• [WORK TO BE COMPLETED] Each line from the one that contains "Switch to the Simulation ribbon tab" to the end of the material must be quoted exactly; include both end lines and nothing else.

[EXERCISE MATERIALS]

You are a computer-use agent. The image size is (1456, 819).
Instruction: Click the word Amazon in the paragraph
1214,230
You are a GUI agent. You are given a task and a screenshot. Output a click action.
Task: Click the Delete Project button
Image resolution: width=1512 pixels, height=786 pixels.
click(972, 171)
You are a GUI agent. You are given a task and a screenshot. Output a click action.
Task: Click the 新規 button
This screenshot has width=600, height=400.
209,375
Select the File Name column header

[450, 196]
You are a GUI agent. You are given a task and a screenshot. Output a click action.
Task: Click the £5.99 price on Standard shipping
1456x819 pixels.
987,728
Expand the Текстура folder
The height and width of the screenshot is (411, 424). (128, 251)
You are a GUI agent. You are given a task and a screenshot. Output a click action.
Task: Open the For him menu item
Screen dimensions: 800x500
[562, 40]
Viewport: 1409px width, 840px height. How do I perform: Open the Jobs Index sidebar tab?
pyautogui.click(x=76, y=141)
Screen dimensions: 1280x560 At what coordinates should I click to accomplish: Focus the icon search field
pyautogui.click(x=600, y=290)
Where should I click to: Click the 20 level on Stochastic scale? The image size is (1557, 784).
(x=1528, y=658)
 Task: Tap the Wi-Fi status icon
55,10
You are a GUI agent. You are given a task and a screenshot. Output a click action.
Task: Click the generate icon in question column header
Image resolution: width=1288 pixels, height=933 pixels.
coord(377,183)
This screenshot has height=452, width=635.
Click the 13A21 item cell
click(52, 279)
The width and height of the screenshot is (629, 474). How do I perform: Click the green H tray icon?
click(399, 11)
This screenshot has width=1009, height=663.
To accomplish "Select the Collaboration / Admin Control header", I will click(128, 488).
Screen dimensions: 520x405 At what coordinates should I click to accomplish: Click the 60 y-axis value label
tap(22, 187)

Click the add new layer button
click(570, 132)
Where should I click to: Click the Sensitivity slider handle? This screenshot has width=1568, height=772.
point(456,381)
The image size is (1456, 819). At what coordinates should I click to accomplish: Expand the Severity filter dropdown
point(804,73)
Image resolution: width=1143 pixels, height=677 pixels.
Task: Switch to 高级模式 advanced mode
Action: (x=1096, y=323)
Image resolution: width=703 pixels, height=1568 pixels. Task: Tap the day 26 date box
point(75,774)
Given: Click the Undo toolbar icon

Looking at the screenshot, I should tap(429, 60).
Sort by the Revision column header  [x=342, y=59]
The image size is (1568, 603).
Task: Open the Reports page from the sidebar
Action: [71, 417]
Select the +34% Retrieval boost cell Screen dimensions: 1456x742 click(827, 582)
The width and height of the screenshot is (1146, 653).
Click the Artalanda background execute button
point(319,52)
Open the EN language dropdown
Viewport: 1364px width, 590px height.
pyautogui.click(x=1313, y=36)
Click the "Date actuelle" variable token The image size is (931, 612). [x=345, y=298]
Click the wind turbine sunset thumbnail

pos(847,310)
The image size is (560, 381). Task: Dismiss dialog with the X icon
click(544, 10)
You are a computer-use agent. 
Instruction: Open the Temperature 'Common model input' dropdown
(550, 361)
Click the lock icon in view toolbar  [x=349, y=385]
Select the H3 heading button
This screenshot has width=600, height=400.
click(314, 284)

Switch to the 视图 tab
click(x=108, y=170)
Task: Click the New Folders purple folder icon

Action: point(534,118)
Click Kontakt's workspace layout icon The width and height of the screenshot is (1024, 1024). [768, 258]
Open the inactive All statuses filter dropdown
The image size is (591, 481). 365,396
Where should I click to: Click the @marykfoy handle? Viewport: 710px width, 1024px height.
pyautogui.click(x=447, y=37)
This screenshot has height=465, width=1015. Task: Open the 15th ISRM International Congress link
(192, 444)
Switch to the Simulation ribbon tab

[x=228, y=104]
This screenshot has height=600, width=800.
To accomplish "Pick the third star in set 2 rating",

[/EXERCISE MATERIALS]

• [TASK RESULT]
Switch to the Simulation ribbon tab

[x=228, y=104]
This screenshot has height=600, width=800.
To accomplish "Pick the third star in set 2 rating",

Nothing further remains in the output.